Kader işte... Yıldızların parlattığı o gece, o sokakta... Kaçacak yerleri yoktu. Kim bilebilirdi ki bunun hayatlarının dönüm noktası olacağını?
Artık kaçamazdılar, kader onları çoktan yakalamıştı.
Kim bilir, belki onlar da korkularını yenerlerdi. Ellerinde olmadan değişir; gururlarını, korkularını bir kenara bırakırlardı.
Sizce bu hikaye iki korkağın hikayesiyken, başta korktukları şey için
ölümü bile göze alabilecek iki cesurun hikayesine dönüşebilir miydi?
Işık 11. sınıf öğrencisidir. Tembel bir öğrenciydi, babası da bunun için ona yüksek not alırsa istediği bilgisayarı alacağını söylemiştir. Işık çalışmak yerine sınav sorularını çalmıştır. Bunu mesaj olarak arkadaşına atar ama attığı kişi müdürün oğludur artı olarak abisinin de arkadaşıdır.

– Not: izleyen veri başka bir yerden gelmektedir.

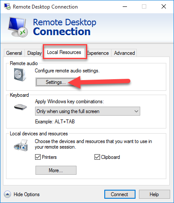Close the Remote Desktop Connection window
The height and width of the screenshot is (203, 174).
point(164,6)
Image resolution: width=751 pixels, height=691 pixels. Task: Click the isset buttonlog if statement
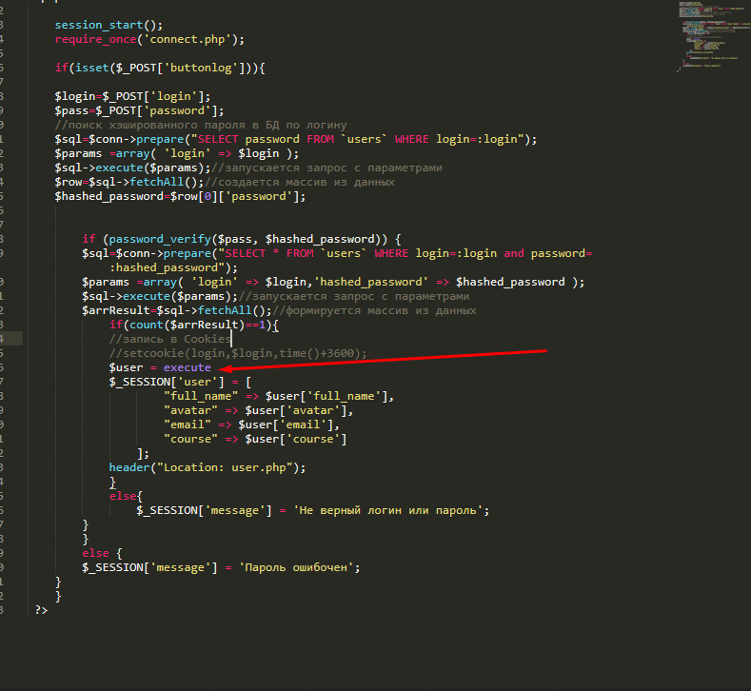(161, 68)
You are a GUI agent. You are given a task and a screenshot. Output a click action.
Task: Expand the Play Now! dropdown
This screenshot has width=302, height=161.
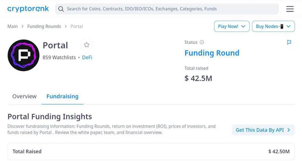[232, 26]
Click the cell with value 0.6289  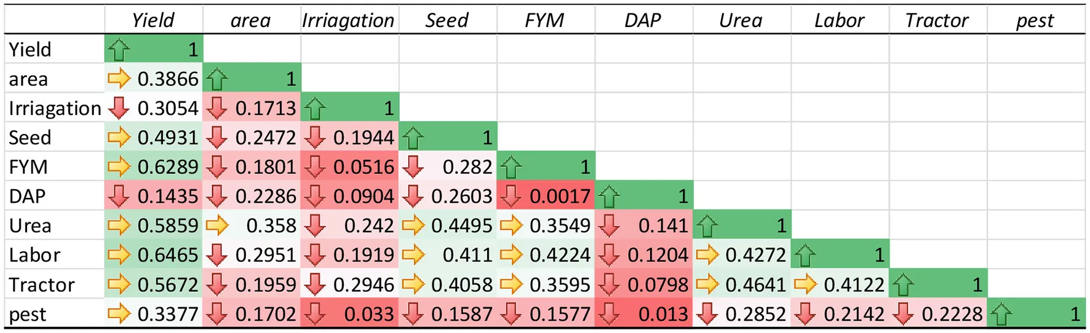[x=154, y=167]
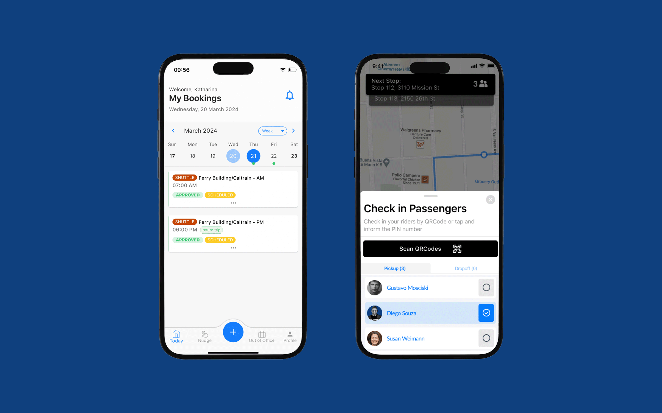Viewport: 662px width, 413px height.
Task: Select the Pickup tab
Action: 395,269
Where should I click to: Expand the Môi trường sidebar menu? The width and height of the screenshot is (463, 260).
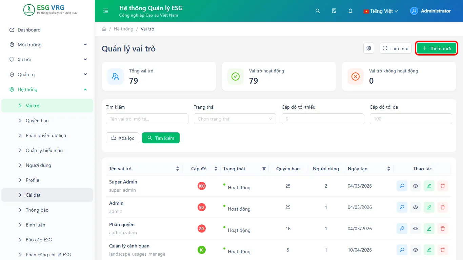[47, 45]
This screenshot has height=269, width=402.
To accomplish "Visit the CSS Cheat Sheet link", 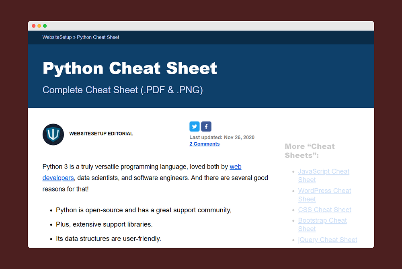I will 324,210.
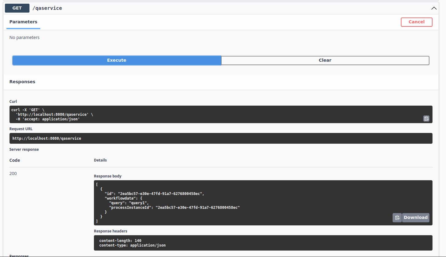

Işık=Sınav sorularını çaldım.
Dünyadaki en yakışıklı kişisi canım brom=Öyle miii ne güzel.
Dünyadaki en yakışıklı kişisi canım brom=Ama küçük bir sorunun var.
Işık=Ne oldu lan?
Işık=Altıma sıçıcam söyle!
Işık=Ne oldu amk?
1 dakika sonra
Işık=Yakalandın mı polis beni hapse mi atacak?
Işık=Oyyy gencecik yaşta hapislere düşecem!
Işık=Ah ahey ahey neyse babannem de benle gelir.
Dünyadaki en yakışıklı kişisi canım brom=Merak etme yakalanmadın.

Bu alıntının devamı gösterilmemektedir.